I think it is a very profound saying. ‘There is nothing so extraordinary as the ordinary’. In every townland, village and city there is home after home. Each and every home an ordinary natural occurrence. Each unique. So many homes confident, joyful, secure, peaceful, full of love and goodness. Of a fine Saturday afternoon take a walk among the mobile homes and camper-vans in a park down at the beach. Drop by a school-gate as the children pour out from school. See the children’s energy and joy, realise all the homes and families of all these children. None without their own difficulties, some struggling: but so often the difficulties deepening the love and strengthening the bonds. Some families breaking up, but amid that often adults showing themselves as just, fair and honourable, often making huge sacrifices, especially for the good of the children involved. It is never for us to judge. God sees everything, He alone judges. And God is compassionate, merciful and loving.
As individual communities and as Irish people home and family are always worth our best vigilance and support. If ever there is anything you can do for a neighbouring family or one of its members, it is a privilege to do it. Thank God for so many situations of good neighbours. Who knows when the need will come to our own families and by the grace of God a neighbour will come to our aid.

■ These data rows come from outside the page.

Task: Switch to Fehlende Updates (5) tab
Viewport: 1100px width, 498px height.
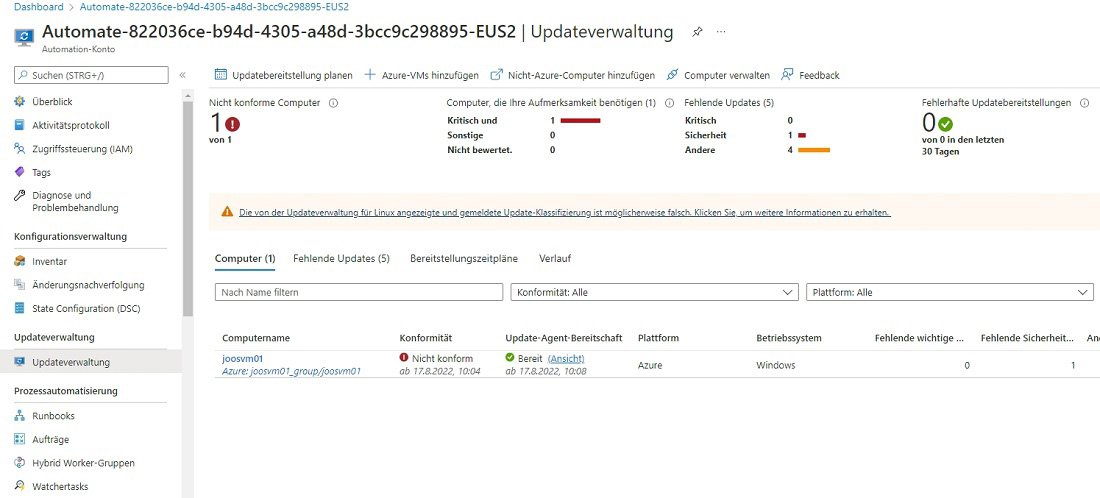Action: (341, 258)
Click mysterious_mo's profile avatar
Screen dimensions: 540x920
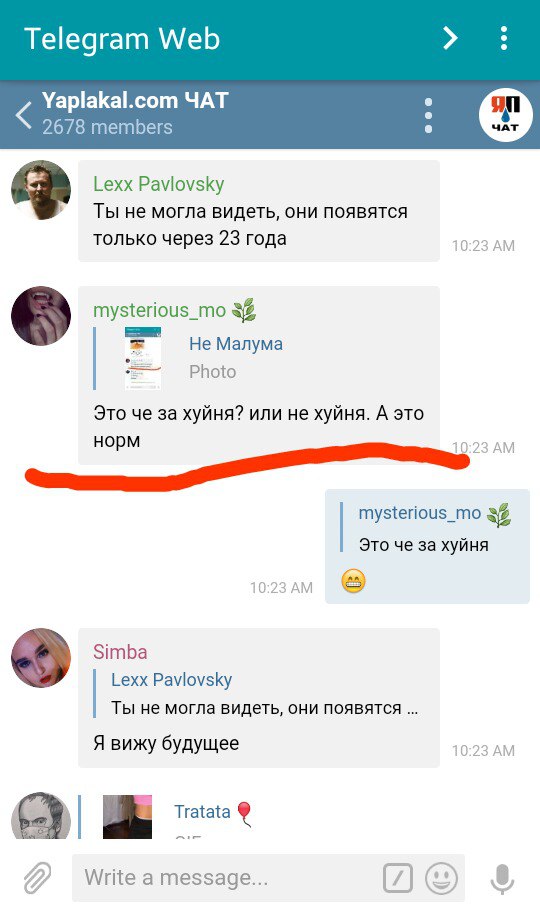click(x=41, y=316)
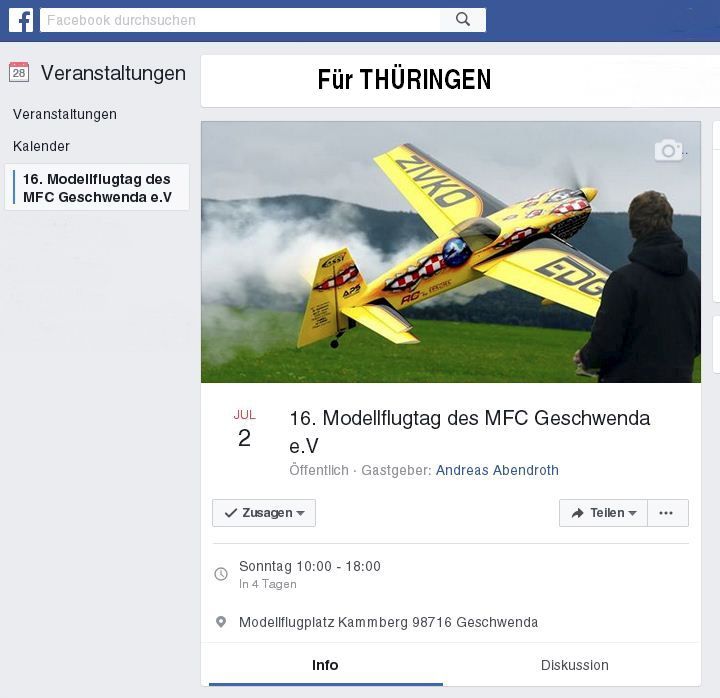Expand the Zusagen dropdown
The width and height of the screenshot is (720, 698).
click(x=264, y=513)
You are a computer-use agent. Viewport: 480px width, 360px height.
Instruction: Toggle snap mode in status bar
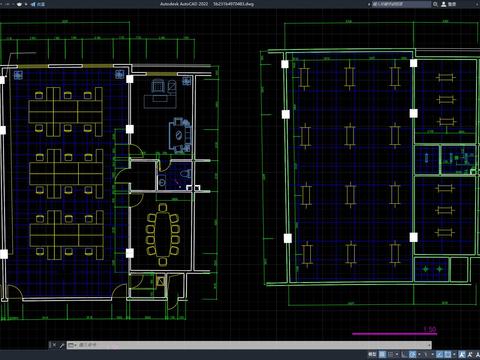391,354
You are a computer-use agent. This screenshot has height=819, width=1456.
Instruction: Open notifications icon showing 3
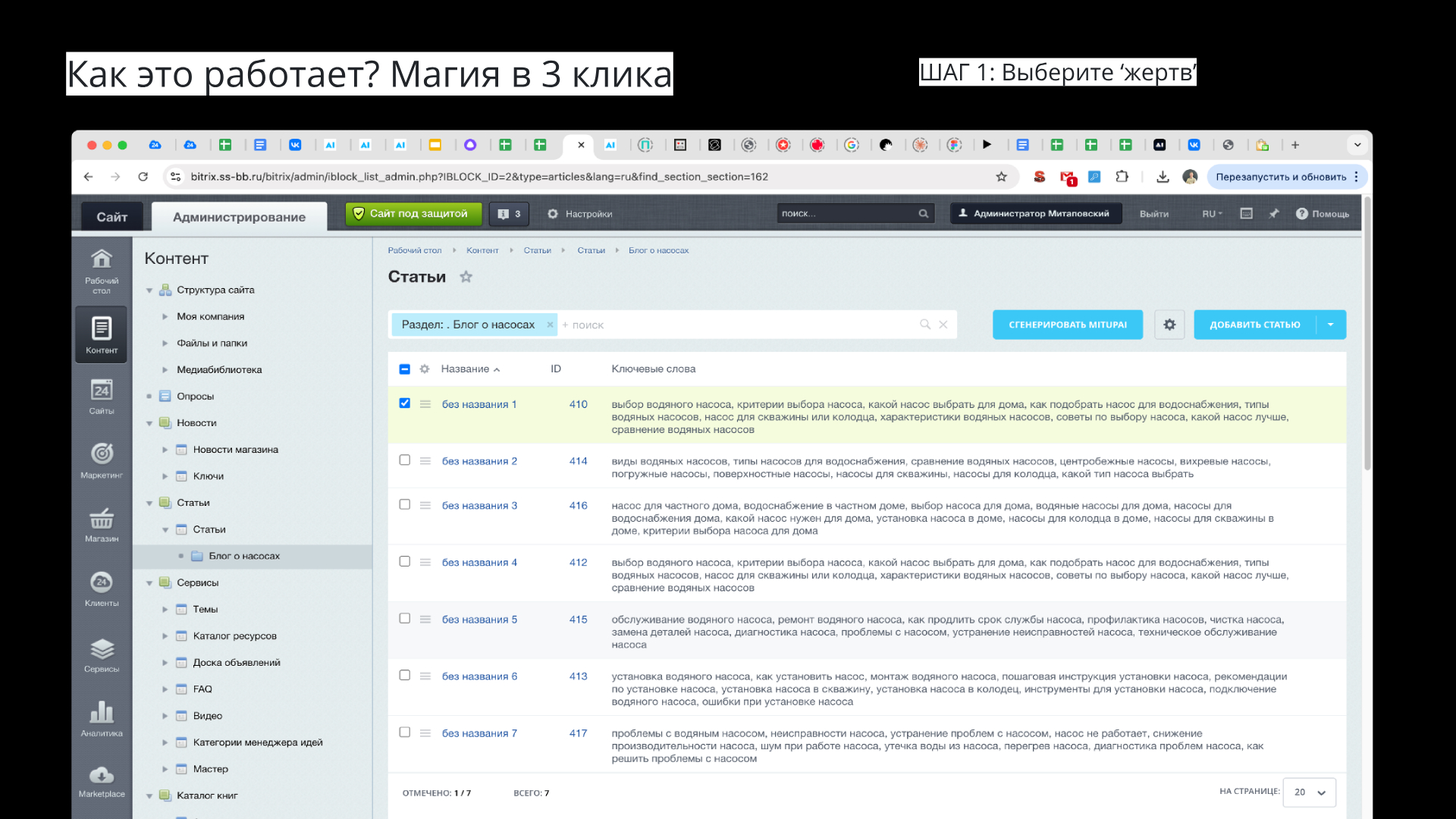[509, 214]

Every Christian church gives priority to family life. As a diocese we can work for the continued strength of home, family and marriage. That challenge is before us in the months ahead. What more can we do? Have we good neighbourhoods and am I a good neighbour? Am I in regular contact with my neighbours? Do I give sufficiently of my time, talents and love in my own home? Let us talk about it among ourselves. Thank God for all our homes and families. Thank God for every single family member, male and female, from the oldest to the youngest, from the healthiest to the sickest, from the liveliest to the quietest, from the most mobile to the most disabled.
Let us entrust our homes and our families to the care of Mary the Mother of Jesus. I pray a special blessing on all who visit here at Our Lady’s Well this day and on all their families. May the faith, hope, love and devotion of the generations who have gone before us be an inspiration to us all.